Mean Drift Force is the average force in the direction of wave travel caused by energy losses to the body's presence. Think of it this way, in a perfect wave orbital in the x direction I get a sinusodial force on the body going from 0 to +9853kips to 0 to -9853kips back around to 0. However there are losses due to flow dynamics and phase lag. The intergration of these losses over the cycle generates the Mean Drift Force....i.e. the average force needed to hold the body in location. Note that this occurs with the water also, a mass flow is generated in the direction of celerity (see Wiegel, Oceanographical Engineering). Given a moment of consideration, it is obvious that for a normal "ship shaped" body that the larger the peak mass forces, the larger the Mean Drift.

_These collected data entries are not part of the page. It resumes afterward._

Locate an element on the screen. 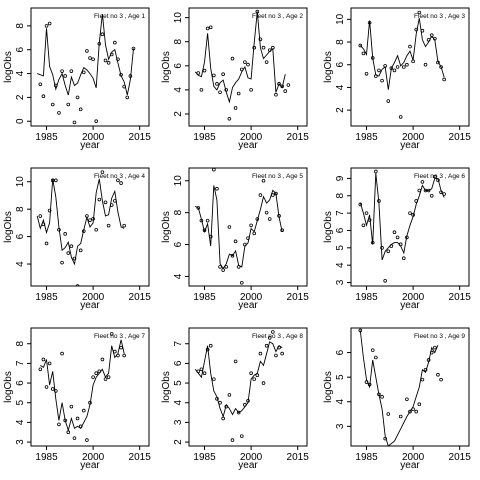 The width and height of the screenshot is (480, 480). y-tick-label: 6 is located at coordinates (178, 363).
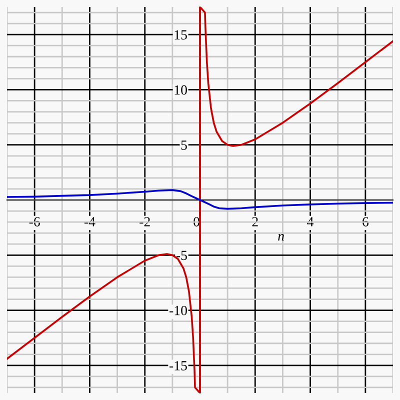 The width and height of the screenshot is (400, 400). Describe the element at coordinates (180, 35) in the screenshot. I see `y-tick-label: 15` at that location.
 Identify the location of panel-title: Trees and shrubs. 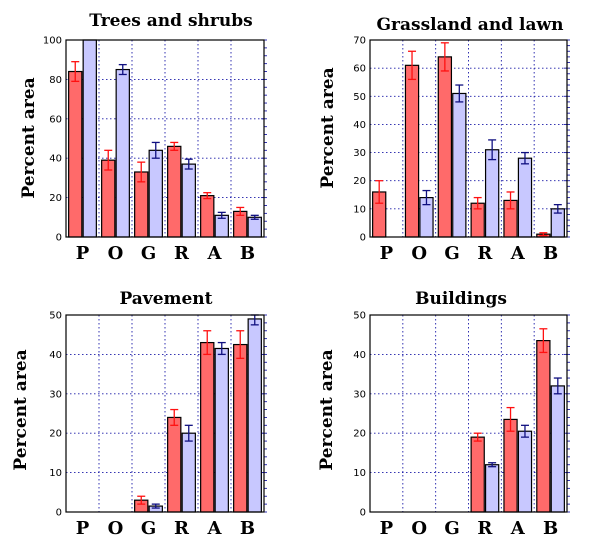
(170, 21).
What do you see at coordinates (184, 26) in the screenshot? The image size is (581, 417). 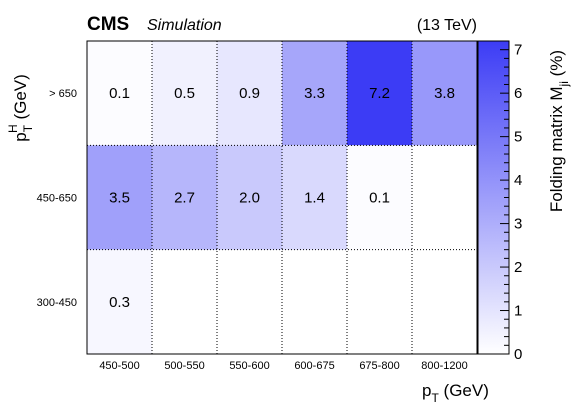 I see `qualifier-label: Simulation` at bounding box center [184, 26].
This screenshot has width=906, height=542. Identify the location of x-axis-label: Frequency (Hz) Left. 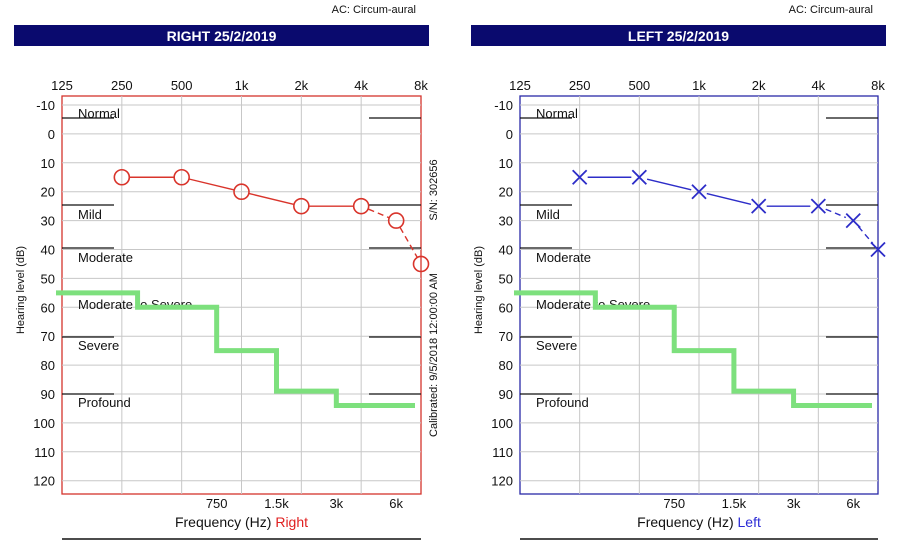
(699, 522).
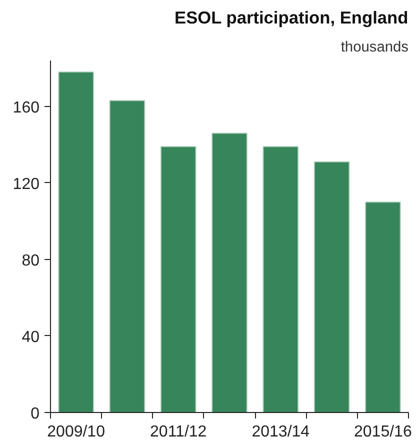 Image resolution: width=416 pixels, height=447 pixels. What do you see at coordinates (35, 414) in the screenshot?
I see `y-tick-label: 0` at bounding box center [35, 414].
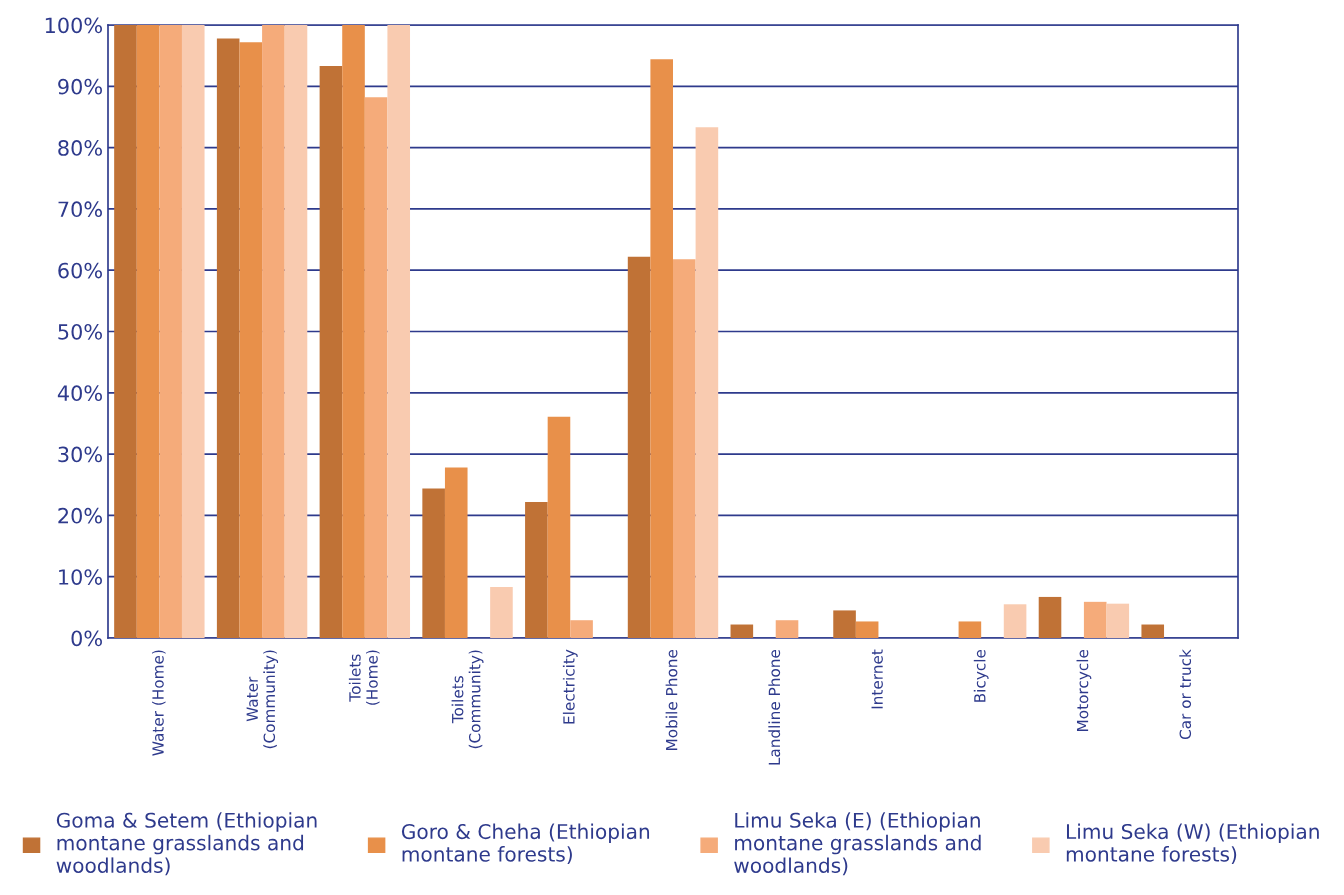 The image size is (1344, 895). I want to click on legend-label: Goma & Setem (Ethiopian montane grasslands and woodlands), so click(186, 844).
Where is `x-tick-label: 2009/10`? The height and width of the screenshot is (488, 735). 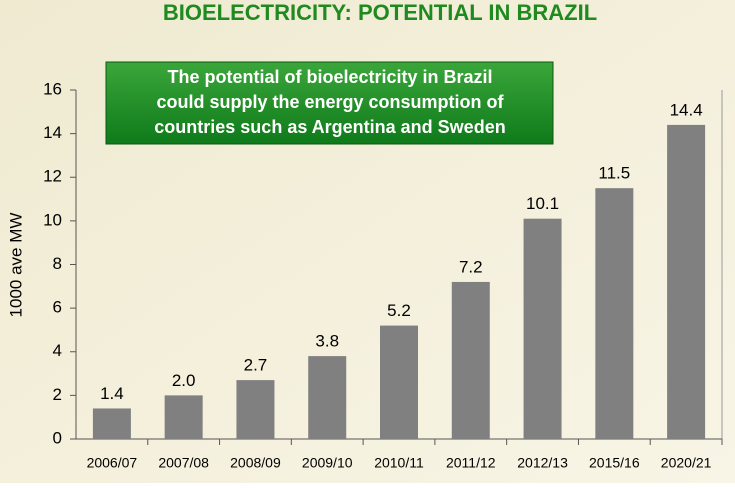 x-tick-label: 2009/10 is located at coordinates (328, 463).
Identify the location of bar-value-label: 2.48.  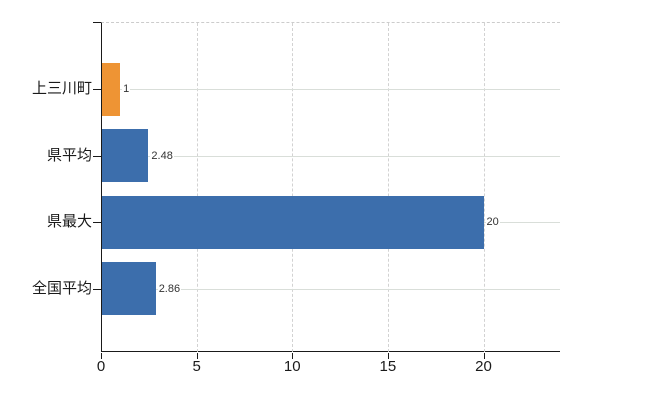
(162, 156).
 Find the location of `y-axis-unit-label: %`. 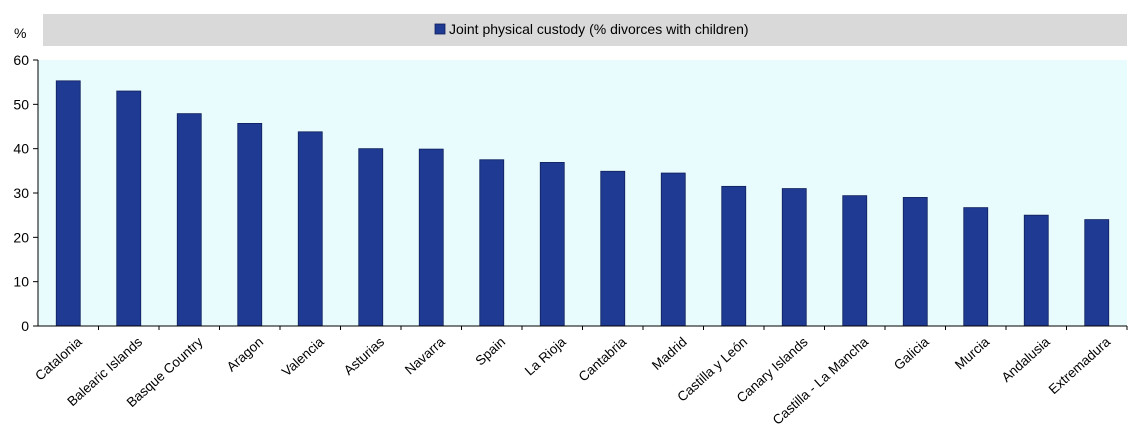

y-axis-unit-label: % is located at coordinates (20, 33).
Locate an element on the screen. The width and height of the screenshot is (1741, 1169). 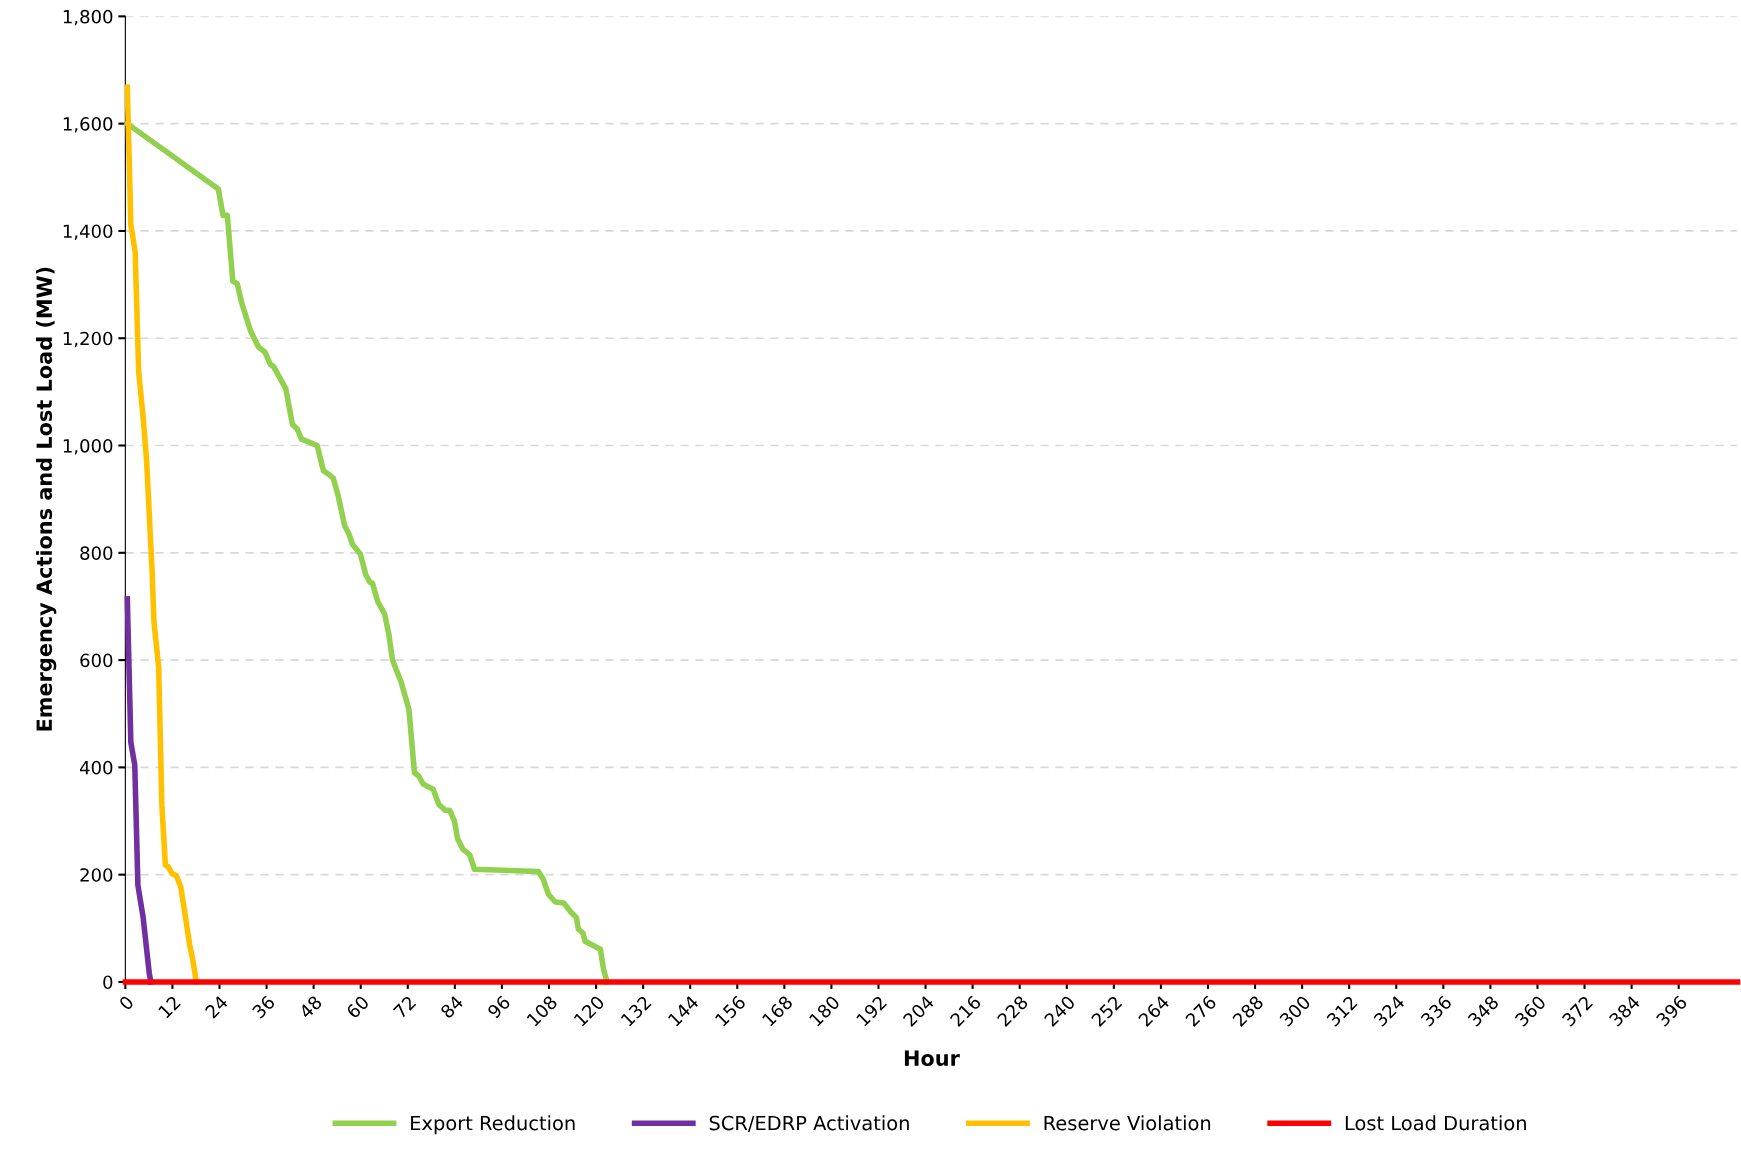
x-tick-label: 24 is located at coordinates (216, 1006).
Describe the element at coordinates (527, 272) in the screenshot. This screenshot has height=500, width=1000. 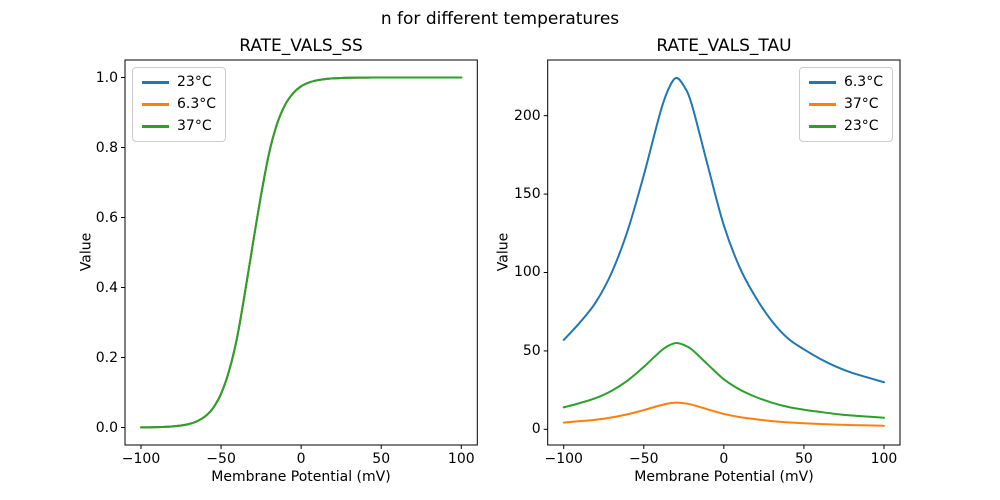
I see `y-tick-label: 100` at that location.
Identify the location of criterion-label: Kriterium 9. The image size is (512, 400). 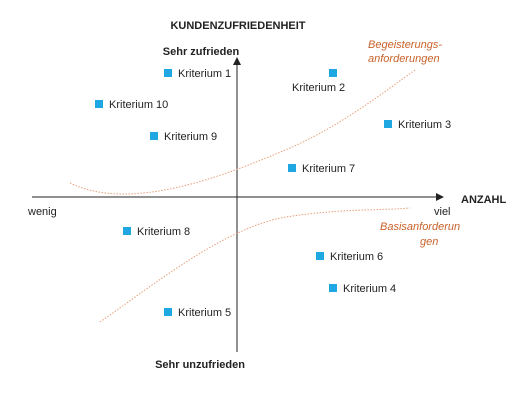
(190, 137).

A quick inspection will show that peak mass forces are larger when the body's principle dimension in the direction of celerity is not a "whole" wave length. Conversely there are smaller peak mass forces when the body's principle dimension is much, much, smaller than the wave length, i.e. we expect peaks at L/lamda of 1/2, 1.5, 2.5, etc and minimums at < 1/10, 1, 2, 3, 10, etc. This is why it is very important for stationary ocean structures to be designed for the conditions at the site.

In you your case, the L/lamda is ~ 1.7 so we don't expect a large ratio of peak force to Mean Force. 3-4% seems reasonable. 150 ST mooring load for 34,500 LT ship is not that out of place compared to the emperical data from mooring designs and other things I have done.